### Entries supplied

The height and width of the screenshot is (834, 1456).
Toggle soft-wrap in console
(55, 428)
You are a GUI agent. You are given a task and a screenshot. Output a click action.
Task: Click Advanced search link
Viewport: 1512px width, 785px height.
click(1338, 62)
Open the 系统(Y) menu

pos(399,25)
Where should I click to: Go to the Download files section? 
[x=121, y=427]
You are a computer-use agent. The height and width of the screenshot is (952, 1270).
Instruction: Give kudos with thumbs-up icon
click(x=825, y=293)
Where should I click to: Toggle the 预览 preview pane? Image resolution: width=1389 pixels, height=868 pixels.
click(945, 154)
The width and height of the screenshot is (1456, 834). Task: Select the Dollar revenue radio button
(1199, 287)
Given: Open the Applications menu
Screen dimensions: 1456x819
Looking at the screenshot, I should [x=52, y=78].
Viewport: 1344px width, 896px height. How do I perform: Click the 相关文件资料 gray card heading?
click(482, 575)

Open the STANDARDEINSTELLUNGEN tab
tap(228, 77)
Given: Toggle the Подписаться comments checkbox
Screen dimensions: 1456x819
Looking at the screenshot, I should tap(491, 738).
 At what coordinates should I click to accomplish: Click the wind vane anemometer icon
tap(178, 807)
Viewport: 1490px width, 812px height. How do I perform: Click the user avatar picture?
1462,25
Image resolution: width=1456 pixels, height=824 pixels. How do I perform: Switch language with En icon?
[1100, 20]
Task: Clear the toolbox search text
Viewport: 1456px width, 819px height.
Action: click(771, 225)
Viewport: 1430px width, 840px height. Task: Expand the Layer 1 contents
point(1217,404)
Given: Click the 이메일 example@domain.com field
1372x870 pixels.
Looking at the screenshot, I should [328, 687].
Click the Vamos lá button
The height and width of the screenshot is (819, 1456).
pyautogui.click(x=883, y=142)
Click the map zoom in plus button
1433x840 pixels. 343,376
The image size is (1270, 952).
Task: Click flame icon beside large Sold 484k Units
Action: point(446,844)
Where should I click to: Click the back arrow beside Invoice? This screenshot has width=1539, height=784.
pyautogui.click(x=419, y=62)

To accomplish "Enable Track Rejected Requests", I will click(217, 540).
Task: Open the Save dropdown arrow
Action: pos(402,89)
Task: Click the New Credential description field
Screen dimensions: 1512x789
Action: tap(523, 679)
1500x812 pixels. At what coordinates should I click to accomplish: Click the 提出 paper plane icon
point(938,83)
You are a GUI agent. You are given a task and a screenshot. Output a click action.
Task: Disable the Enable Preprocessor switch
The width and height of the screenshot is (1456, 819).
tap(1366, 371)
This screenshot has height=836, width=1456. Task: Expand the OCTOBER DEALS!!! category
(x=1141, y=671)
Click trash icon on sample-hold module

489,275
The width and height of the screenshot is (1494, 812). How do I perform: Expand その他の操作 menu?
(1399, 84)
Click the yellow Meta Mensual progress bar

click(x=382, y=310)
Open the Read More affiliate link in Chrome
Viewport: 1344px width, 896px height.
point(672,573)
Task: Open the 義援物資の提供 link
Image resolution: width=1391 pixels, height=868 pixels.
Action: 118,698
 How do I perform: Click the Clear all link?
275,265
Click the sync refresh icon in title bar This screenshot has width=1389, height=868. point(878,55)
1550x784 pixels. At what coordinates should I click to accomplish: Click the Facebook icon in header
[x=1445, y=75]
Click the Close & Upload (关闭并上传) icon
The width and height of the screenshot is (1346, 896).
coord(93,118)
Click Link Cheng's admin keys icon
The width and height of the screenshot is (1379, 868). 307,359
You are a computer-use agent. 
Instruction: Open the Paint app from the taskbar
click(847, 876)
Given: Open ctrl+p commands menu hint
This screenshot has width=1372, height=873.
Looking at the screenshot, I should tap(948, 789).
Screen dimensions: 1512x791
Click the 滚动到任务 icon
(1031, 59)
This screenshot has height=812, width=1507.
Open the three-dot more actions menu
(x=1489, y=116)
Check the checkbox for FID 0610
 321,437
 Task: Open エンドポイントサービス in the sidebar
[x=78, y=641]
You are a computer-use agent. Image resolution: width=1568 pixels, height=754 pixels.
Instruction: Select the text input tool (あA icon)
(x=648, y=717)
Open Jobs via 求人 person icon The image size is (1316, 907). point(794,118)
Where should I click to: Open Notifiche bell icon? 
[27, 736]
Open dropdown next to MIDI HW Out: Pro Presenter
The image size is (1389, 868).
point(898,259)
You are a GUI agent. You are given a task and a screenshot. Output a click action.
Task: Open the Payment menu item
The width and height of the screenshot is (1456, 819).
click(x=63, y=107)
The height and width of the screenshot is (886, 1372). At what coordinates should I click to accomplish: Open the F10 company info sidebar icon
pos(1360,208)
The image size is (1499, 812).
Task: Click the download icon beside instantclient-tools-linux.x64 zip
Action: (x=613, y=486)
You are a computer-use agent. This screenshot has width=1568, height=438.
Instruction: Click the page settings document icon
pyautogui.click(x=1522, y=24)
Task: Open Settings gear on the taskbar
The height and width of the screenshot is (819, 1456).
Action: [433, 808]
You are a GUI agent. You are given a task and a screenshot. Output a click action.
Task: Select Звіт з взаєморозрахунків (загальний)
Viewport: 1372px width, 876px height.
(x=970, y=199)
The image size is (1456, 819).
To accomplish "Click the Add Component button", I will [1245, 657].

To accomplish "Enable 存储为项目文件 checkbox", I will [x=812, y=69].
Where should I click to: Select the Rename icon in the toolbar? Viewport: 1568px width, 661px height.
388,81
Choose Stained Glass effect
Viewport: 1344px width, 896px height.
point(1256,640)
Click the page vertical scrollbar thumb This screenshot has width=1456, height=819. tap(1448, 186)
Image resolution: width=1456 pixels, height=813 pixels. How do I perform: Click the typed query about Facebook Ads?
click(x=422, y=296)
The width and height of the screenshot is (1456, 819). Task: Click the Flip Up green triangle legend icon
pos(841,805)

### What is expected
Reprint exactly the lines above that start at the one with "Task: Open エンドポイントサービス in the sidebar" and end at the one with "Open Jobs via", keeping both and adding none.

### Expected output
 Task: Open エンドポイントサービス in the sidebar
[x=78, y=641]
You are a computer-use agent. Image resolution: width=1568 pixels, height=754 pixels.
Instruction: Select the text input tool (あA icon)
(x=648, y=717)
Open Jobs via 求人 person icon The image size is (1316, 907). point(794,118)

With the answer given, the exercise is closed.